Work task ->
Pick out each line in the records below that contains the string "document" and copy those lines.

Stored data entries

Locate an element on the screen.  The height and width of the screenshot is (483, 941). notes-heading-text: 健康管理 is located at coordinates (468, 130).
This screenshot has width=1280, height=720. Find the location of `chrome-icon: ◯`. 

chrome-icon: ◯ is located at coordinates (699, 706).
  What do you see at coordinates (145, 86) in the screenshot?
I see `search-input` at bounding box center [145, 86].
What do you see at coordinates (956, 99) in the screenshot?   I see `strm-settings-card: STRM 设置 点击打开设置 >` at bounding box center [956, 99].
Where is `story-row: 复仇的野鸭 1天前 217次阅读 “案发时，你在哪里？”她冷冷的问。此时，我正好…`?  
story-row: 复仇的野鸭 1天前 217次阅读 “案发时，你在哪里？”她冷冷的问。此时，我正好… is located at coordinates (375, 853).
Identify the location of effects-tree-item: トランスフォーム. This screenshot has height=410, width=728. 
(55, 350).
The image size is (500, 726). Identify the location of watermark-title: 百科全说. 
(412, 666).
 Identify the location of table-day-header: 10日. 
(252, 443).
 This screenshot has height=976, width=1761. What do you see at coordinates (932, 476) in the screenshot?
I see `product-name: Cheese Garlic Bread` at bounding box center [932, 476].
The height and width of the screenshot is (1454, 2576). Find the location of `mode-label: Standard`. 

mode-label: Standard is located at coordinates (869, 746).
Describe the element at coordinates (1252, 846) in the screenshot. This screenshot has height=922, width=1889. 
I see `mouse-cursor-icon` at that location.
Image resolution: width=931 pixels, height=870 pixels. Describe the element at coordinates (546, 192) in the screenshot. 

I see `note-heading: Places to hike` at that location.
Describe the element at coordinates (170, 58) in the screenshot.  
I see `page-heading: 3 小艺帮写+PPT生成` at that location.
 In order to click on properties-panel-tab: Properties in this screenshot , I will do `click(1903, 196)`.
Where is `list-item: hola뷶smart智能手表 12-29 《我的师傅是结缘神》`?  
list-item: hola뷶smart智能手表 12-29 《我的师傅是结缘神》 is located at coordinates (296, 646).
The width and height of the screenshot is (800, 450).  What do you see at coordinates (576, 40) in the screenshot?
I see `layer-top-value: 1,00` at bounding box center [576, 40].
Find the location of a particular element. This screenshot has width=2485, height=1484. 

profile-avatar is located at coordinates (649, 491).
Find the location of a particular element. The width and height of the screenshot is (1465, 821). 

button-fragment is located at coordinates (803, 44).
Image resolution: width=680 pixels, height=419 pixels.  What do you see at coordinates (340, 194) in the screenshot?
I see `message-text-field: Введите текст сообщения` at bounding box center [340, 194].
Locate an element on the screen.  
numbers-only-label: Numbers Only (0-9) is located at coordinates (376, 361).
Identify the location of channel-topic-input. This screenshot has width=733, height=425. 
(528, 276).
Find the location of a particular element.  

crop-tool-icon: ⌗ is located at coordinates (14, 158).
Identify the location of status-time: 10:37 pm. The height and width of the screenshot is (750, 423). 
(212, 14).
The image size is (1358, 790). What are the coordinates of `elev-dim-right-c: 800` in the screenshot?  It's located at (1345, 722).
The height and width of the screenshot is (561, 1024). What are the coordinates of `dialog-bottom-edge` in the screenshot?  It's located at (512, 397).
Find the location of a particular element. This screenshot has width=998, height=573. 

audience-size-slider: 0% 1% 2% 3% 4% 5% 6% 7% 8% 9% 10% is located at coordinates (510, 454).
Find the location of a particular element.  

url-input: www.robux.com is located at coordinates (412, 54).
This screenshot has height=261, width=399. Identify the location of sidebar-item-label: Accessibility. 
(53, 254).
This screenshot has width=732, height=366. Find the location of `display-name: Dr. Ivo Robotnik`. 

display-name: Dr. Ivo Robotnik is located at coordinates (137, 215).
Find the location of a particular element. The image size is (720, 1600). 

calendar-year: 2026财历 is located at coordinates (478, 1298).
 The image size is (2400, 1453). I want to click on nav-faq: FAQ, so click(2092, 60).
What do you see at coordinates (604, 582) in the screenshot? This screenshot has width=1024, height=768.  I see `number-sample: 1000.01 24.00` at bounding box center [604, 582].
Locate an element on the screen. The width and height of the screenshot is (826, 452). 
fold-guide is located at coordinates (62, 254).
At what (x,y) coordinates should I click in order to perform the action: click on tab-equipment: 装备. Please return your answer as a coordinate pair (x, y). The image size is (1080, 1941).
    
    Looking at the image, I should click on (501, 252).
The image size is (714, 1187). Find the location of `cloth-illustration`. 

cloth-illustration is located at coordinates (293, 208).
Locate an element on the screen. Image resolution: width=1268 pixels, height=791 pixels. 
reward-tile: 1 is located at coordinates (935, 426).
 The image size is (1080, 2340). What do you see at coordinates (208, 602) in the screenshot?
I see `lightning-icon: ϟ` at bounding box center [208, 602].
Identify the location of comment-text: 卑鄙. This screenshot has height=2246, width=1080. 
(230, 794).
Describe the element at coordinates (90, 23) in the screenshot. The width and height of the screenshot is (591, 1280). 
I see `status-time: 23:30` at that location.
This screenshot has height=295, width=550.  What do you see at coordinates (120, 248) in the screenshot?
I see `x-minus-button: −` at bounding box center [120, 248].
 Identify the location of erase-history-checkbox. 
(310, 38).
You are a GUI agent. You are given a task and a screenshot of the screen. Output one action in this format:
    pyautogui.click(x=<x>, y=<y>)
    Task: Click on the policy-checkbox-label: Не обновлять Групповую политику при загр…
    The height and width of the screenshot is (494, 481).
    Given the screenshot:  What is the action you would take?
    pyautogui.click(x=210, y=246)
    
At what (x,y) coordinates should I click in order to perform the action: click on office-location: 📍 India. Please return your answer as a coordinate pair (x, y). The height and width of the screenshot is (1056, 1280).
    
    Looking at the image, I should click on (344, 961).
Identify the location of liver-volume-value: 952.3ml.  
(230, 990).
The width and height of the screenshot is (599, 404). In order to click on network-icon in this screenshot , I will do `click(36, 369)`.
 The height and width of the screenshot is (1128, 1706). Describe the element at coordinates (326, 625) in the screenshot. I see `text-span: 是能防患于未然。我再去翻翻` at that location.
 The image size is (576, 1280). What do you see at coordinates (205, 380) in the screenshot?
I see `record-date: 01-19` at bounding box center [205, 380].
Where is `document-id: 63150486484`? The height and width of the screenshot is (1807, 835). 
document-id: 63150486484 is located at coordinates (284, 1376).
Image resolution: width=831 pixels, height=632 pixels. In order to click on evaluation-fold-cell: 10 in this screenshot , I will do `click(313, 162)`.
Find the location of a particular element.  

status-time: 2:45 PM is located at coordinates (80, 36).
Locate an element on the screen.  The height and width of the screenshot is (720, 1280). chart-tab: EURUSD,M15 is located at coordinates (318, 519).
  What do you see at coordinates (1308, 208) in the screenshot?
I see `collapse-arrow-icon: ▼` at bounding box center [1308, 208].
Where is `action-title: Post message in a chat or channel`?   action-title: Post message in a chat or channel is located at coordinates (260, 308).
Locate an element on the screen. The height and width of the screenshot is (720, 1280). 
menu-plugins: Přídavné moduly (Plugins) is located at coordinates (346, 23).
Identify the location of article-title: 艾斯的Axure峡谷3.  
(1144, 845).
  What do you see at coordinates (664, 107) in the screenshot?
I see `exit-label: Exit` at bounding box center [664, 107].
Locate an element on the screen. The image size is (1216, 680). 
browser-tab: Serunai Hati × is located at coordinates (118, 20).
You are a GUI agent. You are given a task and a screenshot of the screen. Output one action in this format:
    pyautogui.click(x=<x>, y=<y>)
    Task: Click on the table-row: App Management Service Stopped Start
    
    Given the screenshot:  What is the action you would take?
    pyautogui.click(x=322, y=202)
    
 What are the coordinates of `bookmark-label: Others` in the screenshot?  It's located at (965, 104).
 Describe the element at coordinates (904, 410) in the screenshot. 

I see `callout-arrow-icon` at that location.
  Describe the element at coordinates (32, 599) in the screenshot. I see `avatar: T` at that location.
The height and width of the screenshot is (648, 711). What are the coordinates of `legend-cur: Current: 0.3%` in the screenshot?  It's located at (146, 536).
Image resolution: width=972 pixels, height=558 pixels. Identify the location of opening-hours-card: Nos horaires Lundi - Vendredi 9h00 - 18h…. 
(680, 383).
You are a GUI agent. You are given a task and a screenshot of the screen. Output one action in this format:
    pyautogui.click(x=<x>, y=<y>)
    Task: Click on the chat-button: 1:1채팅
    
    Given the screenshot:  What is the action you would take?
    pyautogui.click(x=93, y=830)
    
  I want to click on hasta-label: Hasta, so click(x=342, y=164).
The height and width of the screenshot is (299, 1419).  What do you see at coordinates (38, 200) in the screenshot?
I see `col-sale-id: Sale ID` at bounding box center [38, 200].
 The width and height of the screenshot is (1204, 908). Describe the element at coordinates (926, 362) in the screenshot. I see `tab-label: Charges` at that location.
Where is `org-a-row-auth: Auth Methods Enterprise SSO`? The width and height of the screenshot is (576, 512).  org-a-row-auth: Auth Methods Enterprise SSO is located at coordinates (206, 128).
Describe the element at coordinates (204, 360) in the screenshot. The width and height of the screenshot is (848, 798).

Answer box ->
Where is `document-id: 63150486484`? The height and width of the screenshot is (1807, 835). 
document-id: 63150486484 is located at coordinates (284, 1376).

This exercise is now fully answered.